Et maintenant? C’est la question qui est sur toutes les lèvres au Soudan, après la chute historique de Omar el-Béchir qui a tenu, pendant plus de trente ans, le pays d’une main de fer. Si le général à la célèbre canne a été mis hors-jeu par ses propres frères d’arme, sous la forte pression de la rue, il n’en demeure pas moins que le peuple et l’opposition soudanais n’entendent pas se contenter de cette victoire d’étape. Persuadés que l’armée, après cette destitution qui ressemble un peu à une révolution de palais, pourrait bien rétablir sa suprématie sur la vie socio-politique dès qu’elle en aura l’opportunité, les Soudanais entendent veiller au grain. Ils ont prouvé leur détermination à passer à la vitesse supérieure, obtenant ainsi les têtes de deux poids lourds du système Béchir, le général Ahmed Ibn Auf et surtout le patron du désormais ex puissant service de renseignement soudanais, Salah Gosh. Même les annonces du nouvel homme fort de Khartoum, le général Abdel Fattah Abdelrahman Burhan qui a pris les commandements du Conseil militaire, à la suite du très contesté Ahmed Ibn Auf, n’a pas réussi à convaincre l’opposition et l’Association des professionnels soudanais, fer de lance de la contestation qui a contraint l’armée à aller au coup d’Etat.

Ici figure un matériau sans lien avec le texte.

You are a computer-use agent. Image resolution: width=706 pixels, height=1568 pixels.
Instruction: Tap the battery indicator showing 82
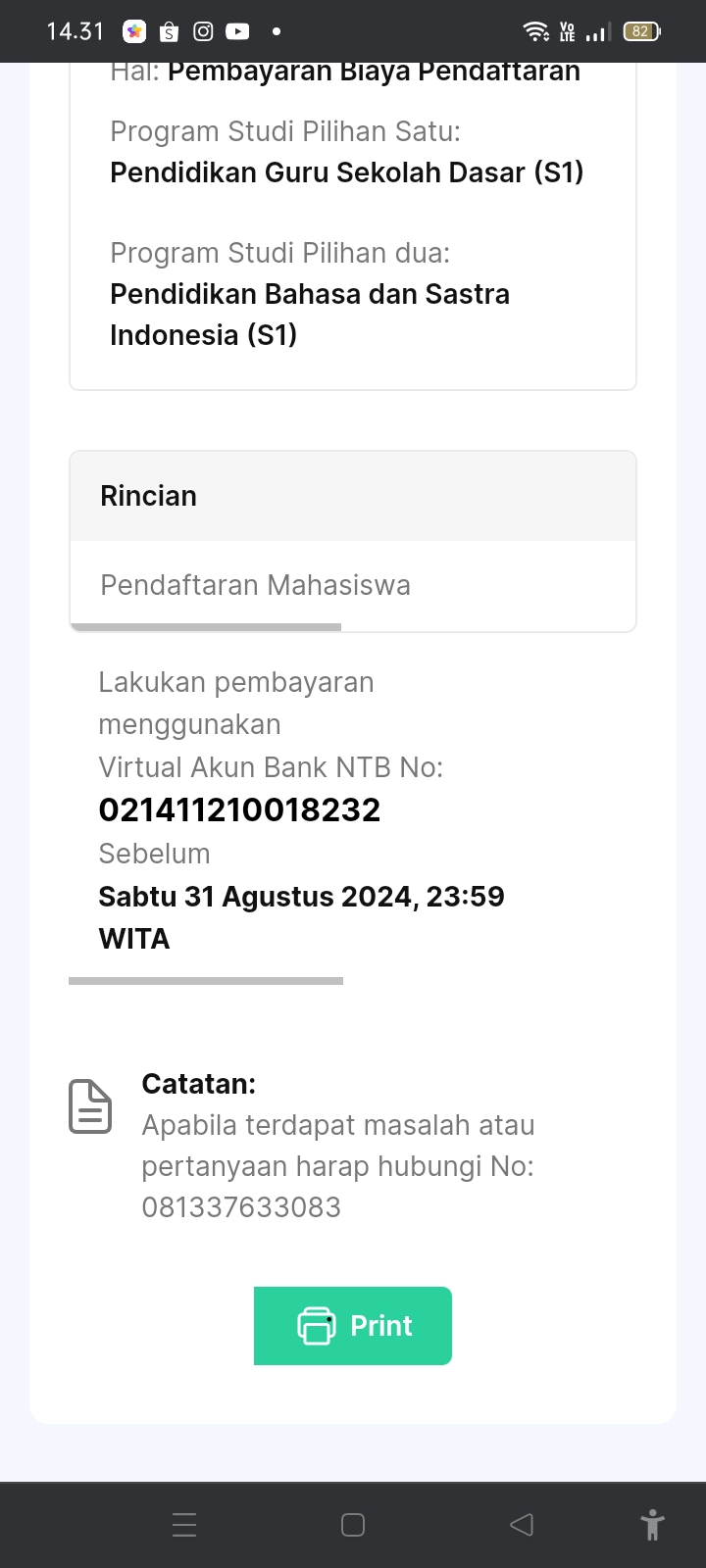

Le déficit de confiance entre elle et le peuple devient si abyssal que les décisions de la junte militaire au pouvoir pourraient bien rencontrer un mur de protestation infranchissable, tant que l’armée voudrait rester au pouvoir. Quelle sera la couleur du nouveau gouvernail du Soudan que les contestataires voudraient aux mains des civils? Certes, les nouveaux hommes forts du pays, auteurs du coup d’Etat bien embarrassant pour l’ONU et les puissances étrangères comme les Etats-Unis et autres parangons de l’alternance démocratique, comptent céder le poste de premier ministre aux civils mais quitteront-ils pour autant les affaires alors qu’ils ont encore des intérêts et leur survie à défendre? Rien n’est moins sûr et c’est le reste du processus de changement enclenché au Soudan qui peut être remis en cause. Les risques deviennent de plus en plus grands que le soulèvement populaire soit volé par les militaires qui présentent peu de signes, malgré les signaux qu’ils lancent, de lâcher prise. Il est donc fort à craindre un raidissement des positions des protagonistes de cette crise qui est loin d’avoir livré tous ses rebondissements. Comme en Algérie où souffle le nouveau printemps arabe, la situation, si elle n’est pas totalement volatile, n’en n’est pas moins évolutive. Et rares sont les analystes politiques qui sont en mesure de présenter, avec certitude, l’issue de cette mini-révolution qui change, à coup sûr, le cours de l’histoire politique au Soudan. Du reste, trente années de règne sans partage ne peuvent s’effacer d’un revers de la main ou au détour d’un coup d’Etat auquel les manifestants ont contraint l’armée.
C’est certain, le Soudan n’est pas au bout de ses peines et l’heure est loin d’être à la satisfaction totale au sein du peuple. Car, entre joie et espoirs, le doute et surtout la peur de se voir voler leur victoire sur l’inamovible Béchir, sont les choses les mieux partagées à Khartoum. Et ce sera le retour à la case départ et un nouveau bail qui sera offert à l’armée.